Lifetime, not a network that one associates with provocative gestures and bold acts of shit-stirring, has gotten itself a fair amount of excited attention with its Amanda Knox movie. Knox's legal team and other believers in her innocence have bitterly complained that a docudrama like this throws a monkey wrench into Knox's efforts to have her murder conviction overturned on appeal, and the film's star, Hayden Panetierre, having been criticized for not having met with the woman she plays, has been moved to explain publicly that she felt that Knox  must have surely preferred to spend the precious time allowed her for visitors every week with her family. There was even an ABC-TV news report that Knox herself had seen a trailer for the movie and became "physically ill when [she] saw the images," just like I do when I see the trailer for that movie where Roger Sterling runs the universe and has to clear his schedule to mess with Matt Damon's love life.

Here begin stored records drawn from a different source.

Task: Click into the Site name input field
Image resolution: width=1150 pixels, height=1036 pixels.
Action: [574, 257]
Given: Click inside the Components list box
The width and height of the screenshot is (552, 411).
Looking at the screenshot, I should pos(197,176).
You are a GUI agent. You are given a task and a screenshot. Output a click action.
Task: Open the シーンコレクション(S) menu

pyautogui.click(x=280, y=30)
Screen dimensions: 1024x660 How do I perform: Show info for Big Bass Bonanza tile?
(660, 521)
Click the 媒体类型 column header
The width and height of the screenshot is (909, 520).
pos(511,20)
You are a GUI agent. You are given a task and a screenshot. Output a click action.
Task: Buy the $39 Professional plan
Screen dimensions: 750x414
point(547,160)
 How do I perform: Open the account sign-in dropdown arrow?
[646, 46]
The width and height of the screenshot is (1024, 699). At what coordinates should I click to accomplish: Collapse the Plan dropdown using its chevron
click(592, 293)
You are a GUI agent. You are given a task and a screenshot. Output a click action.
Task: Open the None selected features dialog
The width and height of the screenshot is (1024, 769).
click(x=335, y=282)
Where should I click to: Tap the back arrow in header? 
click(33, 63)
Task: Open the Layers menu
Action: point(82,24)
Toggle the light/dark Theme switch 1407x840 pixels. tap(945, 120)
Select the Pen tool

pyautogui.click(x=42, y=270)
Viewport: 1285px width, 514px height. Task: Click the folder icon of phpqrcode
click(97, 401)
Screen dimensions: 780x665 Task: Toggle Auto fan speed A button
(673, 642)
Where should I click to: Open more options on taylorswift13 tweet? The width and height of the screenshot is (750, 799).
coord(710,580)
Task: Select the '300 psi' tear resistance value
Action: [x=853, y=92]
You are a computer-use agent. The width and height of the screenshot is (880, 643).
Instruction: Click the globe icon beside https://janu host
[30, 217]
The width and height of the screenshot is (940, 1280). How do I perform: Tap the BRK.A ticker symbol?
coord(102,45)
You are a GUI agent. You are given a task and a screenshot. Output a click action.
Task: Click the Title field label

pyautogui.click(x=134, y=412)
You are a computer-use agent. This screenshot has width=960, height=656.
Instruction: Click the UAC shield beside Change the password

The images that seem to have caused the greatest distress to Knox and also to the family of the murdered Meredith Kercher and the British tabloid press are those that depict the prosecution's version of what happened to Kercher:Tthe trailer includes a nerve-rattling shot of Amanda Fernando, who plays Kercher, screaming as two men pin her to the floor, and there have been descriptions of the scene that include a shot of Panettiere looming over her prospective victim with a knife in her hand. As it happens, I didn't see either of those images in what Lifetime actually broadcast. Maybe I blinked. Or maybe the network allowed whoever assembled the trailer to juice it up with a little material that hadn't made the final cut, or maybe they got cold feet and did a little judicious editing. It's worth stressing that the "recreation" of the assault on Kercher was clearly presented as a visualization of the prosecutors' theory, a theory that the prosecutors, being a little short on clear-cut scientific evidence, were shown to have pretty much pulled out of their asses.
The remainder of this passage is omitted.